> [PROBLEM TO SOLVE]:
Your output is to hold only the lines from the one showing "You are a computer-use agent." through the end of the listing, exactly, with every picture excluded.

**** RECORDS SUPPLIED ****

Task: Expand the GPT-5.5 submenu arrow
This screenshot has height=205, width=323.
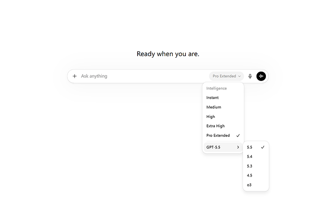Action: tap(238, 147)
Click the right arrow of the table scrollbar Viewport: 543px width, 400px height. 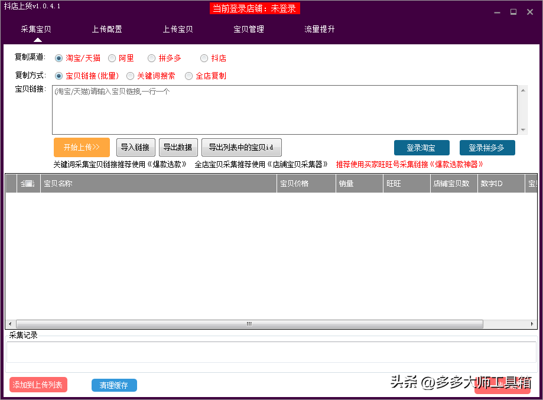coord(534,324)
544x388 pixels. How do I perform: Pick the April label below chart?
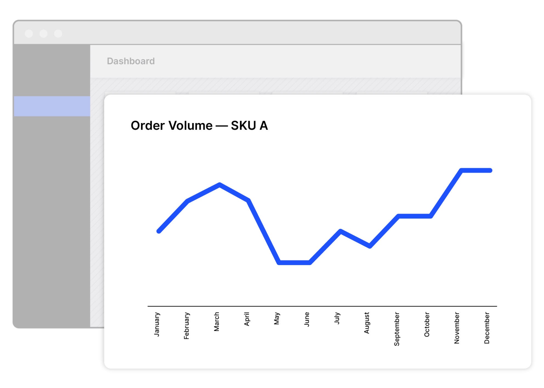click(x=247, y=319)
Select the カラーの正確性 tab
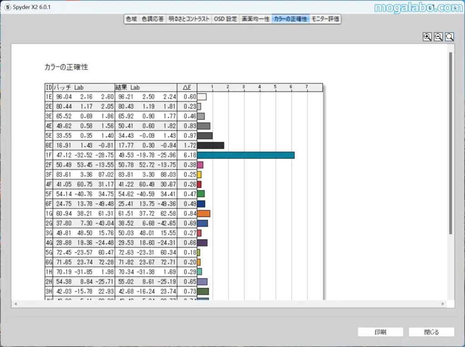 pos(290,19)
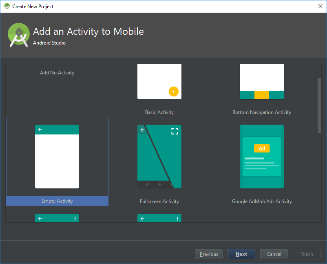Select the Fullscreen Activity template image
The image size is (327, 264).
pos(159,157)
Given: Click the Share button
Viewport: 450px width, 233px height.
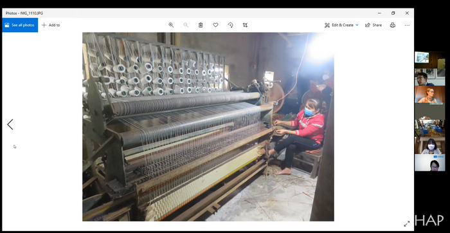Looking at the screenshot, I should (374, 25).
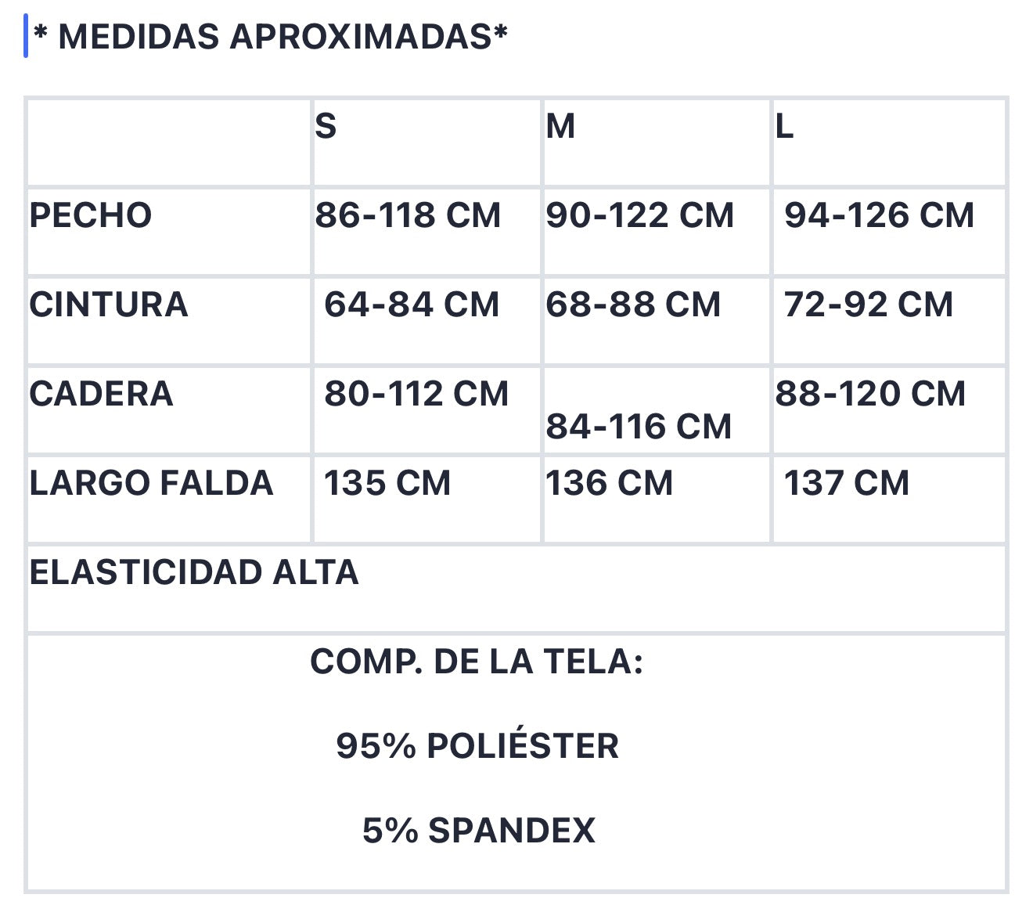Select the M size column header
This screenshot has width=1033, height=898.
point(656,142)
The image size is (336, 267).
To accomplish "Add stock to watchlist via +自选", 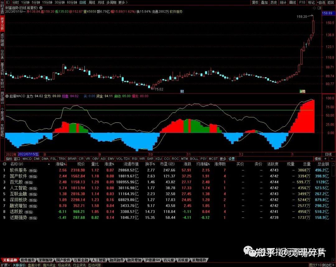I will 320,2.
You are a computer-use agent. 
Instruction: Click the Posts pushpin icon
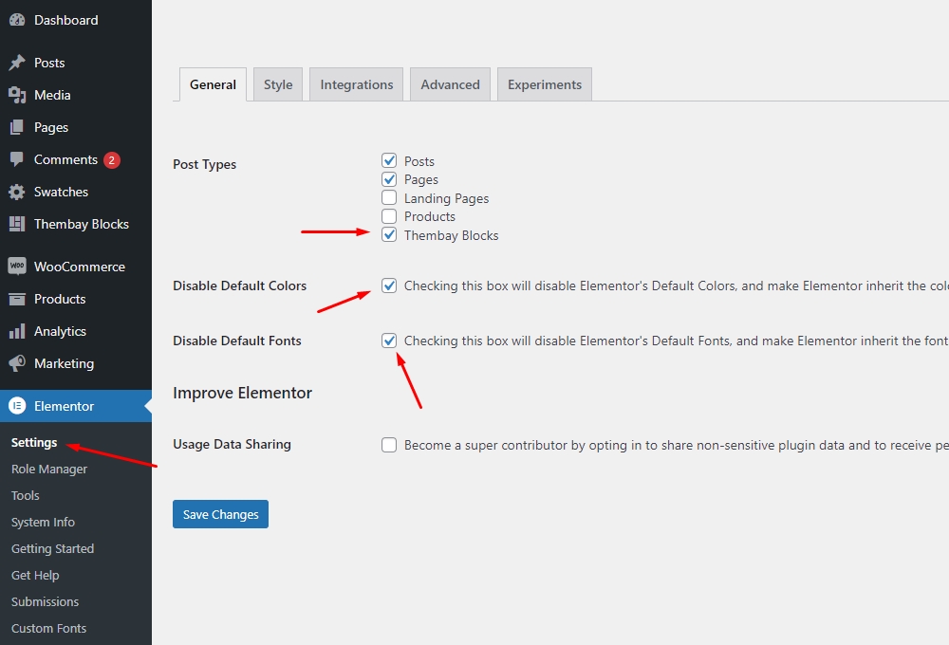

****

> [RESPONSE TO THIS TASK]:
You are a computer-use agent. 
Instruction: Click the Posts pushpin icon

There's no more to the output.